Drawing into Painting / Painting into Drawing

Over the winter I've engaged graphite as a drawing medium, building tone with pencils of various weights from 9H to 9B. I usually start the compositions with very hard lead pencils and then move to darker, softer lead. Sometimes I move back and refine the areas of softer graphite using the harder leads, pressing the material into the surface of the paper. As I develop my image, I tend to smooth out tone with a bit of plastic eraser which evens the surface and cultivates an atmosphere that unifies the composition (Window with Dark Drawing and Open Journal was created in this method). In more recent experiments, I've set the eraser aside, and in doing so I've sensed a different kind of sparkle emerge from the drawing surface. Perhaps more of the white paper shines through on a microscopic level when I refrain from smearing the graphite. And certainly crisper edges and details are possible without smearing. In the end it's probably learning when to smear and when not to smear with the eraser that is the real lesson from employing such a technique. One key element I recognize is that graphite has provided me a springboard for returning to the study of value. In my early drawings black watercolor was my essential medium for investigating light and dark relationships. But in recent years I have employed alternate color-based ways of painting darks that have come to be more satisfying (see online journal entry, Colors of Black). Of course graphite is not black, but gray, and it is reflective, thus bringing me to another set of problems and possibilities in the study of value. An advantage to utilizing pencil is that I can build and refine tone precisely. With watercolor, I'm not as fully in control of the medium.
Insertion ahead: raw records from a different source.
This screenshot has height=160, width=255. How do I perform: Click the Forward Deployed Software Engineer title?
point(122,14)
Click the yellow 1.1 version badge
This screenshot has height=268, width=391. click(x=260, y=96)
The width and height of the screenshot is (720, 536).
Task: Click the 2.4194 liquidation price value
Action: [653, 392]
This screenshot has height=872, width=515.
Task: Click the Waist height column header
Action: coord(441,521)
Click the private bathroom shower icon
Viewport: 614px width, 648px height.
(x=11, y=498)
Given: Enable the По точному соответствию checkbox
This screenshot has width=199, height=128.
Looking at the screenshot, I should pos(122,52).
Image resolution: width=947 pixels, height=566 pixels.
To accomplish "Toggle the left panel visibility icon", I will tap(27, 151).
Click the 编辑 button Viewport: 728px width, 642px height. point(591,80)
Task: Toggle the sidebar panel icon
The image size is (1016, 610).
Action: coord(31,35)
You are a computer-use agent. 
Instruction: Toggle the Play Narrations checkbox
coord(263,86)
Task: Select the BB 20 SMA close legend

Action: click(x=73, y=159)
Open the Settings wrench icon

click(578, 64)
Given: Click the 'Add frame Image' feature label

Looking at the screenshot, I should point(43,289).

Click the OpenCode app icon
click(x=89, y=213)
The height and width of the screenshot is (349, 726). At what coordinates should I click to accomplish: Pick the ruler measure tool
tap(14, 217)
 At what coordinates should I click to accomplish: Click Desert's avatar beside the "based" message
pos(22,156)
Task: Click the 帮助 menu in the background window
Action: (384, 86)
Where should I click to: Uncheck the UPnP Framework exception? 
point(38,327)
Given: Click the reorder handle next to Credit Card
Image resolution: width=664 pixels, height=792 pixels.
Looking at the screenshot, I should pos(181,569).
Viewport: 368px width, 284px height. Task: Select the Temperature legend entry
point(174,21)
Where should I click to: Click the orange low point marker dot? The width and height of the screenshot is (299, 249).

In addition to working in pencil, I've resurrected a procedure for using graphite powder that I used with some frequency years ago. Finely and evenly ground powder can be applied effectively with brush and water. Some experimenting with mixture is needed to make the pigment stick to the paper. Mixing too much graphite into the water can leave excessive residue and when dry, the friable powder will dust off the paper without sticking. I've found that using a hard, finely sharpened pencil can press the dry graphite powder into the paper as I mentioned above. The advantage to applying the graphite powder with brush and water is that the result has a washy, aleatory look which serves as and a nice counterbalance to the precise, highly-controlled, fine point pencil lines. Brush application can also apply tone over large areas quickly. One other experiment that I just beginning to explore is adding a bit of binder to the water and graphite. Gum arabic, the standard binder for watercolor can do this, but it only takes a little bit. The problem with gum arabic is that it will give the surface a glossy finish that I find distracting if used in any significant amount. This can be avoided by restricting the gum arabic to the tiniest amounts; not inherently a problem as very little is needed to make the graphite adhere. It is just difficult to know how much gum arabic is being used as the fluid is transparent and very hard to see. If there is too much, one generally feels a drag on the brush to some degree. Note also that too much gum arabic will make it harder to scrub back into the dry surface. The painted mixture essentially becomes graphite watercolor with its more strongly adherent qualities (see Study for Landscape in Graphite II which was executed in this technique).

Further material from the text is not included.